Goji berries may interact with certain drugs, including blood thinners and medications for diabetes or high blood pressure.

How to Buy

Goji berries are almost always sold dried (rather than fresh) in the U.S. and can usually be found in the supplement section or occasionally in the bulk foods section at natural foods stores and organic co-ops. A local Asian grocery store may have a better price and some larger Asian grocers also stock frozen goji berries.

Herbal teas containing goji berries and goji berry powders are available online and from natural food stores and may be available in well-stocked grocery stores. There are also goji berry supplements in capsule form.

How to Store

Keep dried goji berries in an airtight container in a cool, dark location. Avoid exposing them to any type of moisture, which causes them to get sticky and clump together. With proper storage, dried goji remain fresh for at least a year; some producers add sulfur dioxide and other preservatives, which can increase the shelf life. Fresh goji should be eaten shortly after harvest; you can store frozen goji for up to six months.

How to Cook

Dried goji berries are good in smoothies. If you don’t have a powerful blender, you may want to rehydrate them first in a little water or apple juice to soften them before you blend them. Goji berry powder is also available and can be stirred directly into juices, herbal teas, or even just water.

Sprinkle goji berries onto salads, into granola, add to energy bars and cupcakes or trial mix.

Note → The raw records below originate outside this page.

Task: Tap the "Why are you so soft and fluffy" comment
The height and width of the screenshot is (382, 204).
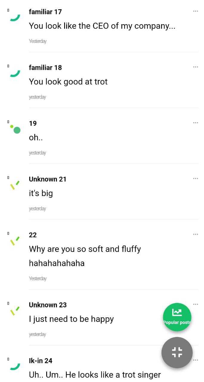Action: click(x=85, y=249)
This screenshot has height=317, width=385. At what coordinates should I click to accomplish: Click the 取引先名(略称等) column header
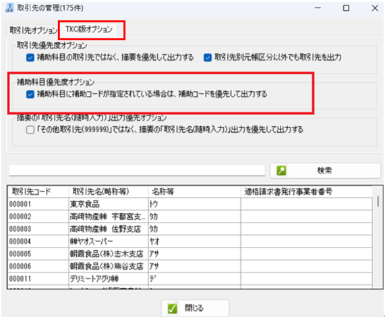109,192
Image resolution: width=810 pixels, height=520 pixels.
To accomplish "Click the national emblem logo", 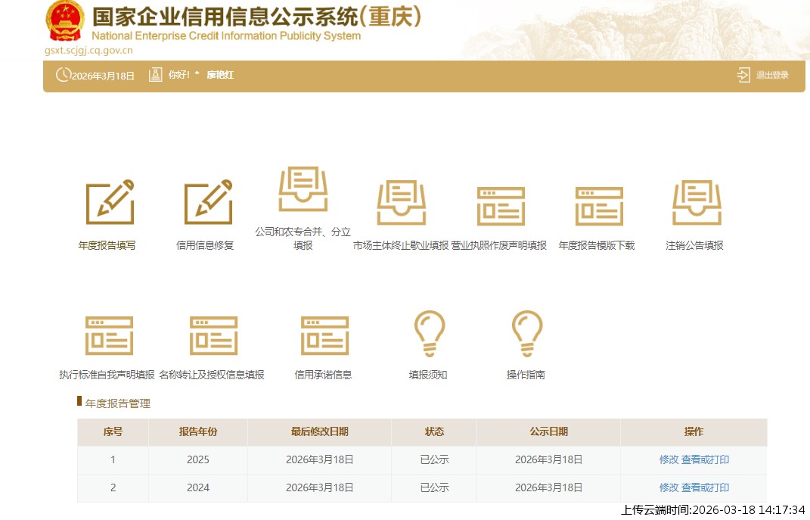I will [66, 21].
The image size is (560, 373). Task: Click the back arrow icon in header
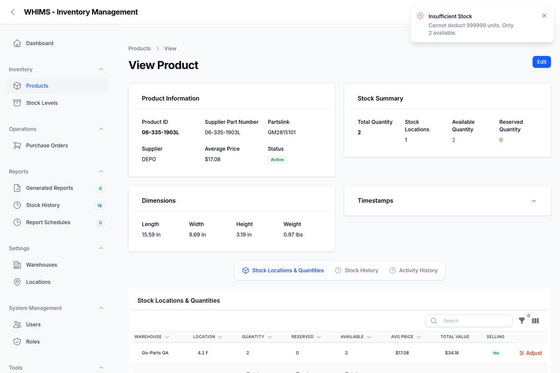[x=13, y=12]
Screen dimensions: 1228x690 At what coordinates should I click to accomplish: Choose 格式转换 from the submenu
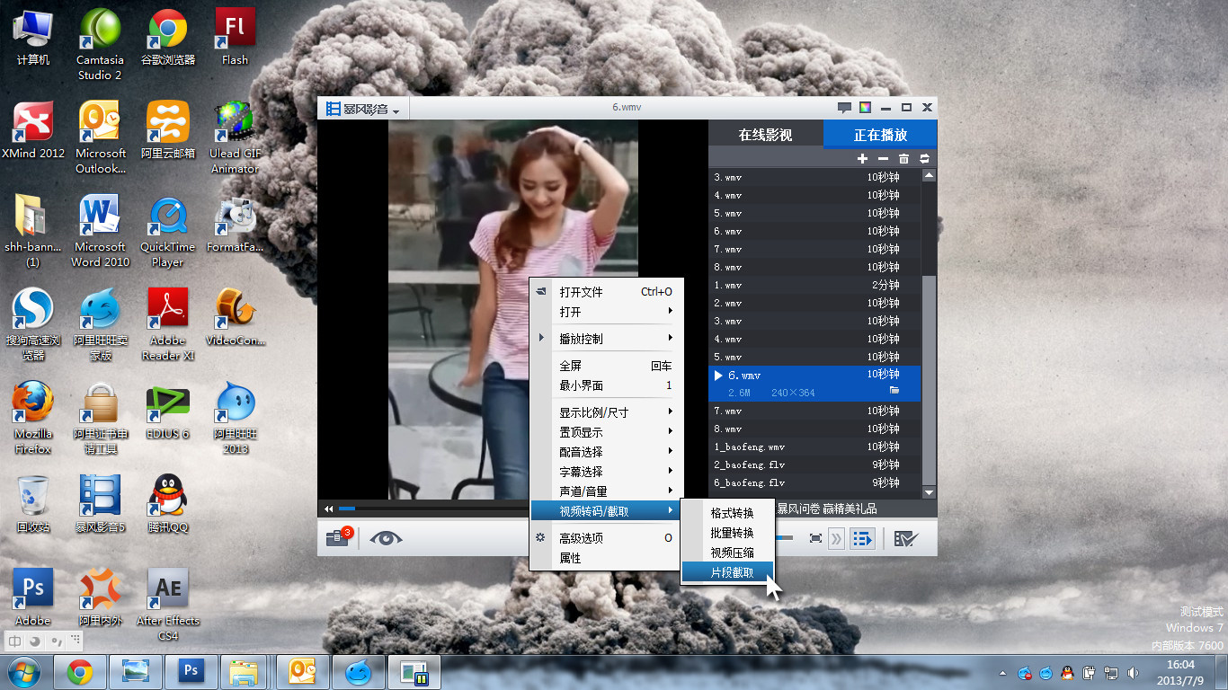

Raw Goji Berry Stuffed Chocolate Treats

Lisa Anderssen and Eric Huss

24 Servings

Ingredients

  • 4 cups gluten-free rolled oats
  • 2 cups almond flour
  • 4 tablespoons raw cocoa
  • 2 tablespoons maple syrup
  • 2 teaspoons vanilla
  • 8 Medjool dates
  • Water, as much as is needed to get a smooth, solid mass
  • 2 ounces of goji berries
  • 2 cups almond flour
  • 2 tablespoons (more) tables spoons of maple syrup
  • 1 teaspoon gingerbread spice
  • 2 tablespoons pomegranate juice (optional)
  • 1 cup pistachios, topping

Instructions

  1. Start the evening before and soak the goji berries in a bowl of water for 6-12 hours
  2. Start with the chocolate layers which will be both the bottom and top layer. Mix the oats in a blender or with a hand blender until you have a flour.
  3. Add the almond flour, cocoa, and vanilla and mix the dough well.
  4. In another bowl, mix the dates into a fine mass.
  5. Put the dates into the dry mix and add the syrup and 1 tablespoon of water.
  6. Blend the mixture until it is smooth. If it becomes too dry, add water until you get the desired consistency.
  7. Rinse the goji berries and put them in a bowl.
  8. Add the almond flour, syrup, pomegranate juice, and gingerbread spices and blend the mixture until you have a consistent blend.
  9. Use a square shaped mold and line it with parchment paper – long on the sides so there is some paper to grip.
  10. Put in half of the chocolate mass and work it into the form until you have an even layer. This is your top layer.
  11. Then lift out the chocolate mass with the parchment paper and wrap the mold with new parchment paper, add the rest of the chocolate and press it out.
  12. Then add the goji paste and spread evenly.
  13. Now it’s time to put the first chocolate layer by gently laying it over the goji paste with the parchment side up.
  14. Chop the pistachio nuts and remove the parchment paper to sprinkle the chopped nuts finely over the cake.
  15. Add to the parchment paper back on top and then put the cake in the refrigerator for 2-3 hours.
  16. When you remove from the refrigerator, lift the whole cake onto a cutting board and chop it into pieces.